Decision support tools for sustainable water management: Lessons learned from two decades of using MULINO-DSS
Carlo Giupponi (Department of Economics, Università Ca’ Foscari di Venezia and Fondazione Eni Enrico Mattei); Panagiotis Balabanis (European Commission, DG Research and Innovation); George Cojocaru (TIAMASG Foundation); Jacobo Feás Vázquez (Departamento Economía Financiera y Contabilidad, Universidade de Santiago de Compostela); Jaroslav Mysiak (Euro-Mediterranean Centre on Climate Change, Università Ca’ Foscari di Venezia)
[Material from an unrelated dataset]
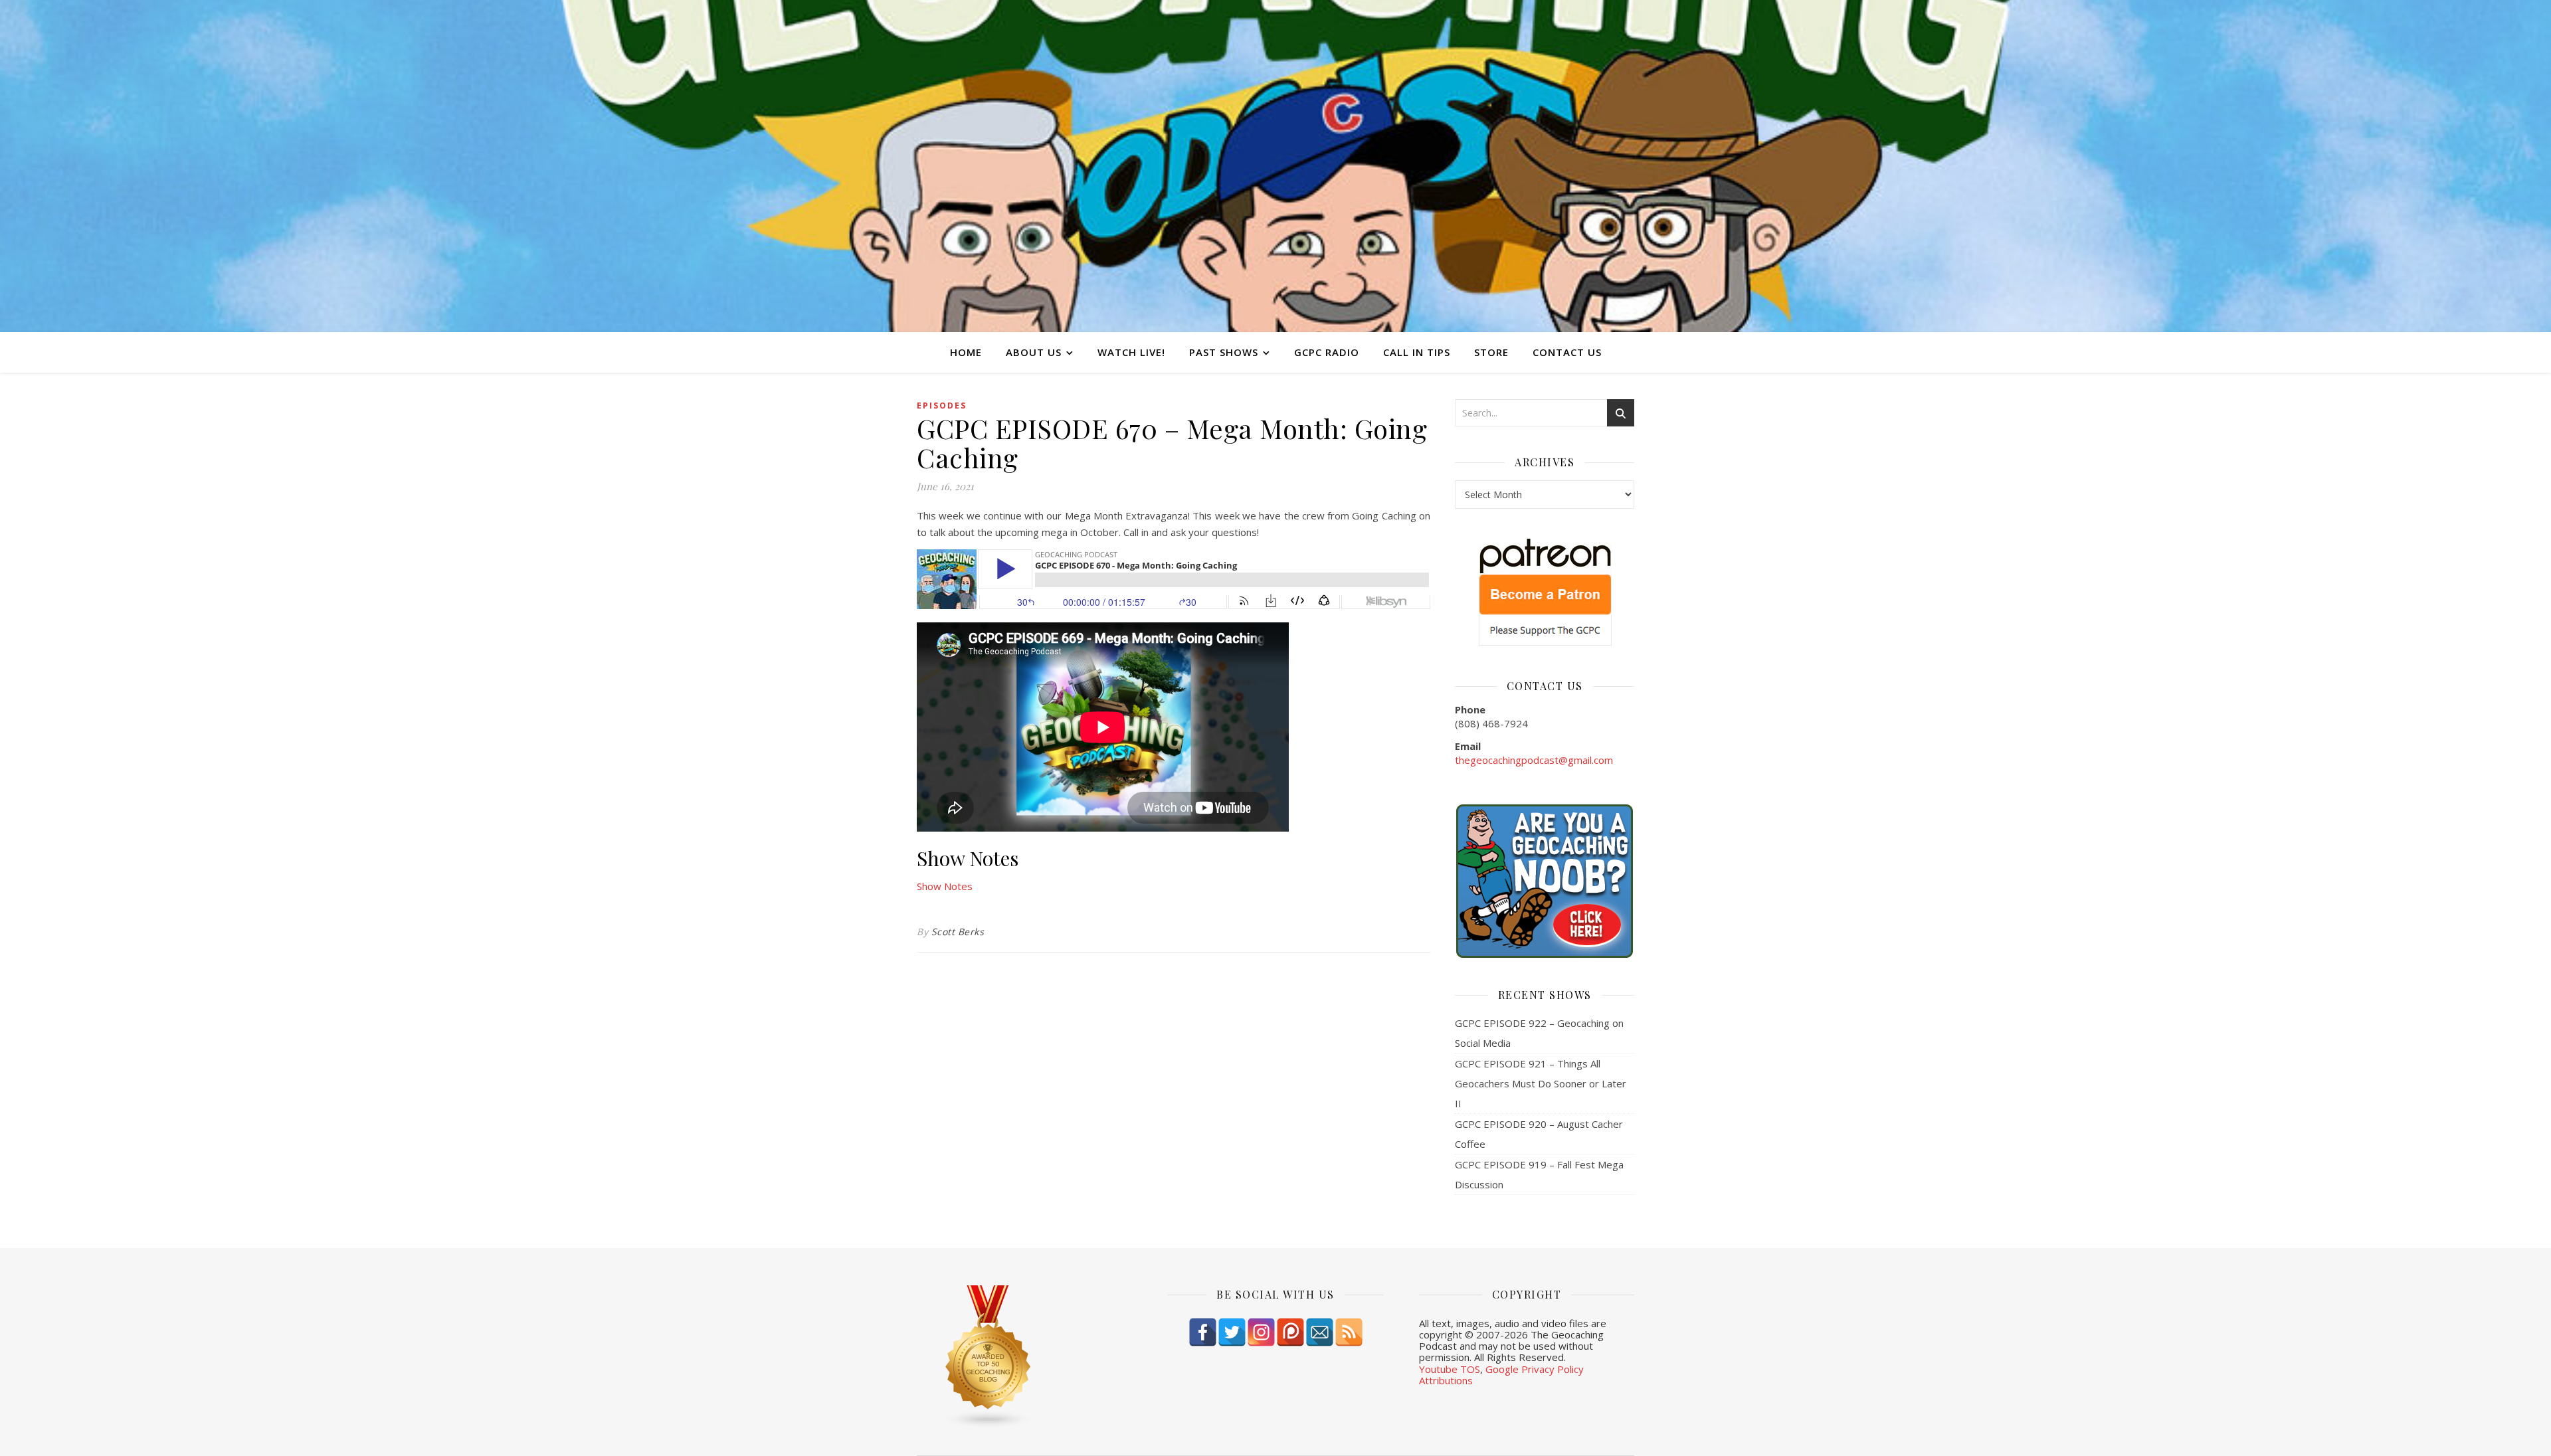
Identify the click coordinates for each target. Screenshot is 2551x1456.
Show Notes (945, 886)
Decision support system, DSS, water management, software development and maintenance, Water Framework Directive
Cambridge University Press
Cambridge Prisms: Water, 10 January 2024
In late 2000, the European Union adopted the Water Framework Directive (WFD) and funded a series of research and innovation projects to support its implementation. One of these was the MULINO project (MULti-sectoral, INtegrated and Operational Decision Support System for Sustainable Use of Water Resources at the Catchment Scale). Its main product was a decision support system (mDSS) tool designed to help water managers make choices related to WFD implementation in a participatory manner. After the end of MULINO, a long sequence of research projects allowed for the maintenance and continuous development of its tool, which has been applied for more than 20 years in various contexts related to environmental and integrated management. This experience and an analysis of the literature allow us to draw some general conclusions regarding DSS tools for water management and their role for our societies. Lessons learned are proposed, from the need to frame tools within sound methodological frameworks for the management of decision processes, supporting instead of substituting decision-makers in their roles, to the trade-offs that appear between ease of use and specificity on one side and flexibility and reusability on the other. The specific strengths attributed to mDSS include the provision of an interface based on a simplified and understandable conceptual framework that facilitates communication with interested parties, the flexibility and ability to approach a wide variety of decisional issues, the relatively simple and understandable decision rules provided by the tool, and the simplified connections with other software environments. This paper presents the current version of the software and reports on the experience of its development and use over more than two decades; it also identifies the way forward.